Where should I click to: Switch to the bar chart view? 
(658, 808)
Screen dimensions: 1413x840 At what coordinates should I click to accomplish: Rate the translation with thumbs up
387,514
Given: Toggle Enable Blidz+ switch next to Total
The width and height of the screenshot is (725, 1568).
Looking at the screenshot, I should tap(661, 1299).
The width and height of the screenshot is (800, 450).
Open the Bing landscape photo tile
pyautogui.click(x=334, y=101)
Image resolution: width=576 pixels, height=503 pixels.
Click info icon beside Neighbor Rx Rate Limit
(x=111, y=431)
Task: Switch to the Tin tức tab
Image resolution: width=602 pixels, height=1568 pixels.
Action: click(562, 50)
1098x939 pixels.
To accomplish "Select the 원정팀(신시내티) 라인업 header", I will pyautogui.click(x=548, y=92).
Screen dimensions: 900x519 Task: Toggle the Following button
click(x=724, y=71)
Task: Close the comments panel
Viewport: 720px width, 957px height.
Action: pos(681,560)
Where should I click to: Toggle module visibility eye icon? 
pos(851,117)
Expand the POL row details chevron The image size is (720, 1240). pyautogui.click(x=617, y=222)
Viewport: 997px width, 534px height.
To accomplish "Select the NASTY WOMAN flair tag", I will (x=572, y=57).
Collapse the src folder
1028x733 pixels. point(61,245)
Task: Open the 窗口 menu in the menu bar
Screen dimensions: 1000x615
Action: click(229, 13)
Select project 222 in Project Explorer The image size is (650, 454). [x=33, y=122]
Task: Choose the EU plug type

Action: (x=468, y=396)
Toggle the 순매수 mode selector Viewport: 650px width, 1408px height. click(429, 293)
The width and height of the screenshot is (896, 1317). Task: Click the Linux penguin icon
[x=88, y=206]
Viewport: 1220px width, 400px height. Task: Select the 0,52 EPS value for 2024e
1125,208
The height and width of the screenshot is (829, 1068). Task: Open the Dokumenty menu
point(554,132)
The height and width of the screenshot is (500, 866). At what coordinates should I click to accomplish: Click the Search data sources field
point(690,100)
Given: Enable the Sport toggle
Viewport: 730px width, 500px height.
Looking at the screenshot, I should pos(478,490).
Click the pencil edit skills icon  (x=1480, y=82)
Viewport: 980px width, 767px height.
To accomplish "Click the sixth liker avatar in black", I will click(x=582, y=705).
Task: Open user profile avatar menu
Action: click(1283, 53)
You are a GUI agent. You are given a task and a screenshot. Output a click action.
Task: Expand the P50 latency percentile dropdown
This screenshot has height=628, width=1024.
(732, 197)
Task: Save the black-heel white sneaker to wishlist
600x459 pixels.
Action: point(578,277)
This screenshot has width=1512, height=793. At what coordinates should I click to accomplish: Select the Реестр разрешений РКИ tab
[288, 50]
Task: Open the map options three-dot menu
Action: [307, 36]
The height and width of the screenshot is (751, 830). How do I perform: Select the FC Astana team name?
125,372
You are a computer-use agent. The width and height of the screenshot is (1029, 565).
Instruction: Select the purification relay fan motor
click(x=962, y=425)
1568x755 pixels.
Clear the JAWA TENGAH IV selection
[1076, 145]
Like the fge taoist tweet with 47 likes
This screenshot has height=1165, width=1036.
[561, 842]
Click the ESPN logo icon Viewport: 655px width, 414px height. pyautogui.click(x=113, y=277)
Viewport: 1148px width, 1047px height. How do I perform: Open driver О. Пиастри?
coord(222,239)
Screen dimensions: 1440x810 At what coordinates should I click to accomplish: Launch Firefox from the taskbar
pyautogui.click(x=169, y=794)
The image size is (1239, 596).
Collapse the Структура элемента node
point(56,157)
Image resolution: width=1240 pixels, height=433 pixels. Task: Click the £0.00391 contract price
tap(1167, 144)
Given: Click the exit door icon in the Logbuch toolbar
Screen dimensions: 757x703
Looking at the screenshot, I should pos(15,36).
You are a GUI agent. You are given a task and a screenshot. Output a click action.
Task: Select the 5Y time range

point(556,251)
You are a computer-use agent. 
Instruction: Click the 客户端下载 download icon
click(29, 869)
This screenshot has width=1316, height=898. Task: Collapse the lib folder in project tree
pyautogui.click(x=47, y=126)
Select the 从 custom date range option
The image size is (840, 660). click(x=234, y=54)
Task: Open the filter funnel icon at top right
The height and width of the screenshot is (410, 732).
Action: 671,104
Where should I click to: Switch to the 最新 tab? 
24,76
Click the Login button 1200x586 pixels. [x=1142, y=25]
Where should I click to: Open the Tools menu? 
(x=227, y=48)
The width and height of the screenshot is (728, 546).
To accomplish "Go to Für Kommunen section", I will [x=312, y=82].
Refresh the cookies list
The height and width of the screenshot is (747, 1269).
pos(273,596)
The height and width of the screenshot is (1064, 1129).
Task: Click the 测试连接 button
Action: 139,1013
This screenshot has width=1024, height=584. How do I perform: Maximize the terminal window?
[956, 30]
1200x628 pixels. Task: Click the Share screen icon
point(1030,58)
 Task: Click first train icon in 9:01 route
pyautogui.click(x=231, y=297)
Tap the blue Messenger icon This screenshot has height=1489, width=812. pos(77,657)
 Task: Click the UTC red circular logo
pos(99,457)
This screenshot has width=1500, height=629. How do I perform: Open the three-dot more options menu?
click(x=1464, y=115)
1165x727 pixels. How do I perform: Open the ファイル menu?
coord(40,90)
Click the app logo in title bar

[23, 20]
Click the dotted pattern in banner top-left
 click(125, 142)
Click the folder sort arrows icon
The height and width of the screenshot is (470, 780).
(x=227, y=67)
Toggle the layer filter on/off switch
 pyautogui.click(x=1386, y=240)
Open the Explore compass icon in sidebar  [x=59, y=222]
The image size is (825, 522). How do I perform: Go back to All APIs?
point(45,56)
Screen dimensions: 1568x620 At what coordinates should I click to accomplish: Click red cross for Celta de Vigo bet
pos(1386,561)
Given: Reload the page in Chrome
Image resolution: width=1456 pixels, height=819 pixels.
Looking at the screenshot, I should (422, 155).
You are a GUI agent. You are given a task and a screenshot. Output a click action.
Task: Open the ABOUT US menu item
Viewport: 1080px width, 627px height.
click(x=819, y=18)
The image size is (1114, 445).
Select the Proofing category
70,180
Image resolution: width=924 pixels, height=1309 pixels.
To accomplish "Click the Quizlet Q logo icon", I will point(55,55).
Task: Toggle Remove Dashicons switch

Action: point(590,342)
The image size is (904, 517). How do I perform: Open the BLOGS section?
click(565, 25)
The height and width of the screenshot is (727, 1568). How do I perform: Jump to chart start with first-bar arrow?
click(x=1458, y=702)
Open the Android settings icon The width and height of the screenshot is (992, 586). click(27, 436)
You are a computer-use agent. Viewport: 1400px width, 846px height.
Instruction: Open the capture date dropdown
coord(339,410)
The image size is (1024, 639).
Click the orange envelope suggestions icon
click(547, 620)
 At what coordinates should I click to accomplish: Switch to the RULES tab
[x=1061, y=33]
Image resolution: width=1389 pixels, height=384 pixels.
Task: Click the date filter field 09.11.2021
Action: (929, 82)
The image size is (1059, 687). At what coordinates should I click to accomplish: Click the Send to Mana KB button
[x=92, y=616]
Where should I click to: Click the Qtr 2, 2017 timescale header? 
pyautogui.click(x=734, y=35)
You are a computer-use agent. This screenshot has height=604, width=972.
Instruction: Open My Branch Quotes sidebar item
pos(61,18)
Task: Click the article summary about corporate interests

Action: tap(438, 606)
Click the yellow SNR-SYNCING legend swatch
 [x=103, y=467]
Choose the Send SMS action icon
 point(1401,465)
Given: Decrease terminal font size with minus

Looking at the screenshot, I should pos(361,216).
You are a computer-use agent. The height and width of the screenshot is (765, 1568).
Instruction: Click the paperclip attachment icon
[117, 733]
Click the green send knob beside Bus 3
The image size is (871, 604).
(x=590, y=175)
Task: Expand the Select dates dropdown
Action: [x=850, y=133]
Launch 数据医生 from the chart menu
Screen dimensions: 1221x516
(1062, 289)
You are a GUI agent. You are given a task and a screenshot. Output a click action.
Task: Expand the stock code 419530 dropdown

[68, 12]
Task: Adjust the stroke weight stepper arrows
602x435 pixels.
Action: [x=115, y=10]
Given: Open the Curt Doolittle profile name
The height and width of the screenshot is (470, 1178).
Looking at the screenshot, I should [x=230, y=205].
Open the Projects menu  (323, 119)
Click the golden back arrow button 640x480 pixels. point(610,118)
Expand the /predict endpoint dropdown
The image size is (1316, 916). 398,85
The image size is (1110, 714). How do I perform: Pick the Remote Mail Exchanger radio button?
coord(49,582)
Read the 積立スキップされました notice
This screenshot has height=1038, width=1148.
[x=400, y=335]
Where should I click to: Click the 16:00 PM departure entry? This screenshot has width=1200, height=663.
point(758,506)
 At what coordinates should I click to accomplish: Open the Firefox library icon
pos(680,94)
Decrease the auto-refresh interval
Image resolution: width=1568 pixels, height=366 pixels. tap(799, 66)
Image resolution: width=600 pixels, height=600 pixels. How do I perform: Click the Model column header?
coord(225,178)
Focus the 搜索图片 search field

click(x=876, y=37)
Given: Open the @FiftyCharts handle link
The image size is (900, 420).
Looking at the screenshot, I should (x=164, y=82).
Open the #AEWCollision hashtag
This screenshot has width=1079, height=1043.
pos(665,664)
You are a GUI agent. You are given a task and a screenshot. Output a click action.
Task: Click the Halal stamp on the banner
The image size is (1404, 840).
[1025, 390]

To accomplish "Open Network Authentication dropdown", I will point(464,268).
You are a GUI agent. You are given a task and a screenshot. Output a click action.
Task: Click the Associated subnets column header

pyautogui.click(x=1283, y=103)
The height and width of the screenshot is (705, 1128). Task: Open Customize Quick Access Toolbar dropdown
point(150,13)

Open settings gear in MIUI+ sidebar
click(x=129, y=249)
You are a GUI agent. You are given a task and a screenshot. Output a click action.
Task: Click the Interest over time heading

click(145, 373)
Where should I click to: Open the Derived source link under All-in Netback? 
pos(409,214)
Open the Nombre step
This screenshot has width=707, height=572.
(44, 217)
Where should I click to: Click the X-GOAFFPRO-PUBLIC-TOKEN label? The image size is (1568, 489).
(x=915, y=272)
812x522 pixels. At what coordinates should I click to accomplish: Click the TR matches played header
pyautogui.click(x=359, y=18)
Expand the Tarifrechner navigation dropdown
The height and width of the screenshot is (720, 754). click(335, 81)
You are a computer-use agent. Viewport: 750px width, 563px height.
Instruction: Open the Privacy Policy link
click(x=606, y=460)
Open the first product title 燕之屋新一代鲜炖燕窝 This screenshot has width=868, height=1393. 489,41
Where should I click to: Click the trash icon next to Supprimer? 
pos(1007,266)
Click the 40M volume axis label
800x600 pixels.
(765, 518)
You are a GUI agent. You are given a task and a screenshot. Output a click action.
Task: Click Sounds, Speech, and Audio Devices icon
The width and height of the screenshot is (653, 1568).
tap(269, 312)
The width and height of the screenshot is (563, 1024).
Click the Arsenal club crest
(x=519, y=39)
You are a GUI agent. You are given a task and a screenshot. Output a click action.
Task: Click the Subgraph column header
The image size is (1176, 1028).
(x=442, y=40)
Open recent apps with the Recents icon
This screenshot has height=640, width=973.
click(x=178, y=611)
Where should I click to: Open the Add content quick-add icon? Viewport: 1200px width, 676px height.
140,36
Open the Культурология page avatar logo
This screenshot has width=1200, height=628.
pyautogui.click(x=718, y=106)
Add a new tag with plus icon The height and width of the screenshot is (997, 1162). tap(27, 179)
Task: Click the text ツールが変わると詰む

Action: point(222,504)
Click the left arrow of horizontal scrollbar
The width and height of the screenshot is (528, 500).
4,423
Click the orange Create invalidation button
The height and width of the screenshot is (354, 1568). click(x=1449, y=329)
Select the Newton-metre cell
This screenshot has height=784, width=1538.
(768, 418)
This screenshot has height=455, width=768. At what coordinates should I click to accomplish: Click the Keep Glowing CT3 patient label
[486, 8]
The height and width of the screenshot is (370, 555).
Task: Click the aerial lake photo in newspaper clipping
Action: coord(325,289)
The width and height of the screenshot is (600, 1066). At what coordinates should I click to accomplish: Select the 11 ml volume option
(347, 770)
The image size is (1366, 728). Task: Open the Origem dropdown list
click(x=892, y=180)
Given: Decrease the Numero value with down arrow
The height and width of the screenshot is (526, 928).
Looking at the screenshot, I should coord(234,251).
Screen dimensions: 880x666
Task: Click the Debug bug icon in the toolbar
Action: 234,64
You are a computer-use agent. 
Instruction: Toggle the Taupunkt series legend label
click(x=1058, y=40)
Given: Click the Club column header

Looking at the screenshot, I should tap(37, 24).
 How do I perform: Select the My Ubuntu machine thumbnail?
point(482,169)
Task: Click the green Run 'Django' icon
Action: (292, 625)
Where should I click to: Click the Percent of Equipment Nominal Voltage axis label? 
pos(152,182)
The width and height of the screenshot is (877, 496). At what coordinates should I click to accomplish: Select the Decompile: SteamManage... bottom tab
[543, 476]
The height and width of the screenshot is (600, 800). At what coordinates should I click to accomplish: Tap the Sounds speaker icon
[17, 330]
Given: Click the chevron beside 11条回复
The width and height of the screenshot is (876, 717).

********

## About this task
Please go through the material and return each line where the word "Enable" appears.

## Problem solution
Given: Toggle Enable Blidz+ switch next to Total
Given: Enable the Sport toggle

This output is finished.